Soon locked in a hopeless conga line of overloaded buses and crippled trucks belching black acrid smoke as they labored on the climbing switchbacks, Haydon and Janet rolled down their windows. Janet gamely twisted her hair into a tight coil and pinned it up
off her neck, hiked her skirt up high on her long thighs, put on her sunglasses and stared out to the embattled highway. Even though the hot wind coming off the dark stony hills beat against their faces as it whipped in through the open windows, Janet was unperturbed. She knew ahead of time what the trip would be like. But Haydon could tell she was still furious about the Land-Rover.
They continued in the heat through mountains with slate gray rocks that yielded nothing but cactus and scrub brush and occasionally a patch of withering com on the steep slopes.

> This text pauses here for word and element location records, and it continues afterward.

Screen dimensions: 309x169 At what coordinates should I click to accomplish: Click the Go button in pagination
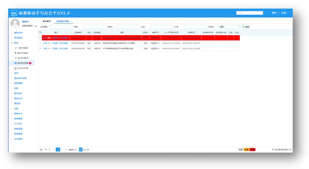pos(81,150)
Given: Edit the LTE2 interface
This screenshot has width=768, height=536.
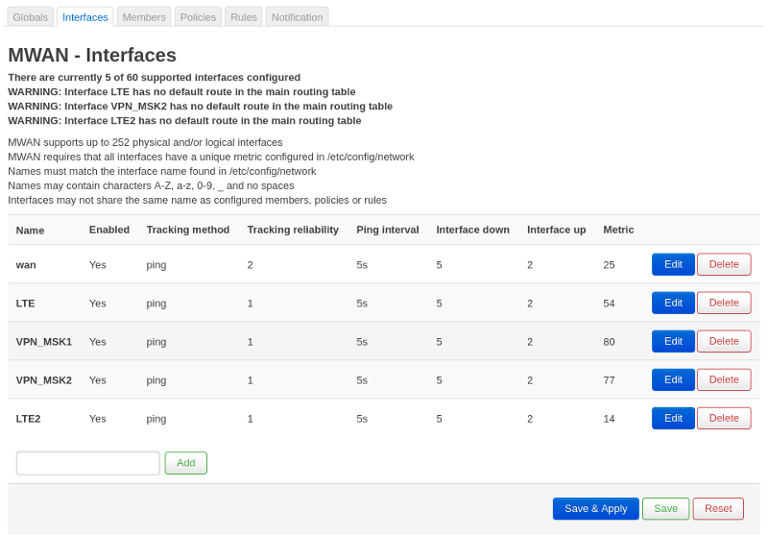Looking at the screenshot, I should point(673,418).
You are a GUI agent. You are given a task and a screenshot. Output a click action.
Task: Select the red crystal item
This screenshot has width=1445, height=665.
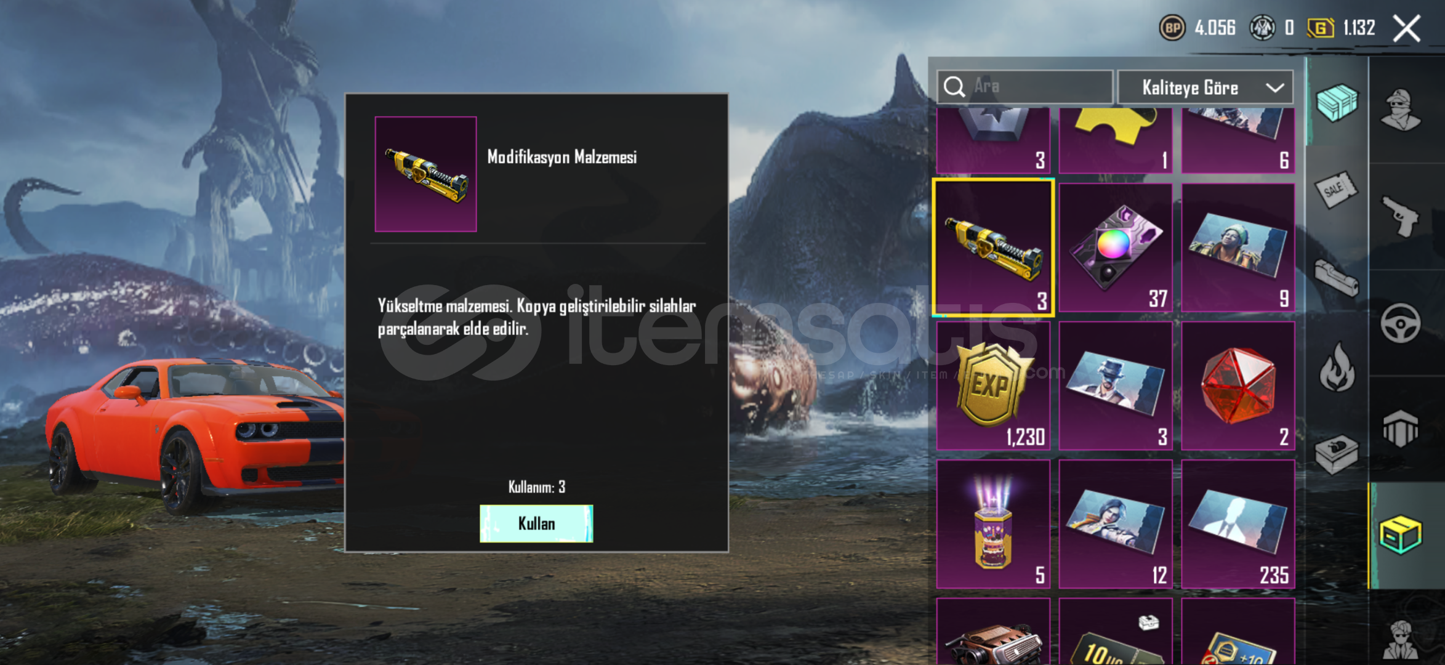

Small whitewashed or dun-colored stucco houses sat isolated on far slopes or at the bottom of gorges, baking in the sun.
Haydon looked at his watch. “If this kind of traffic keeps up there’s no way we’ll make it in three hours.”
Janet shook her head. “It won’t. When we get to El Rancho we’ll turn off north to Cobán. Most of this traffic, not all of it but most of it, will keep on going to the coast.”
They came to another long climb, and the stream of traffic slowed to a crawl.
“Here, take the wheel,” he said to Janet. “I’ve got to get this coat off.” She reached over and held the wheel steady while he wrestled off his suit coat and threw it over into the backseat. He rolled back his cuffs and then took the wheel again. “Thanks,” he said. “One more favor. Would you mind pouring me a cup of coffee?” His mouth felt oily from the constant blast of diesel smoke, and his eyes were burning from the hot wind and bright light as he squinted into the sun. He hadn’t brought his sunglasses.
The traffic crept absurdly up the steep grades, picked up speed on the crests, and then plunged wildly into the downhill stretches, brakes screaming on the curves but not for long as each driver coped with as much speed as he dared in order to gain some momentum for the next long climb. Occasionally the cliffs beside the highway were recruited as political billboards on which the competing parties painted their initials and party logos, some of them very precisely rendered—a stylized brilliant orange sun, a blue flower, a white fist gripping a rose, a red rooster.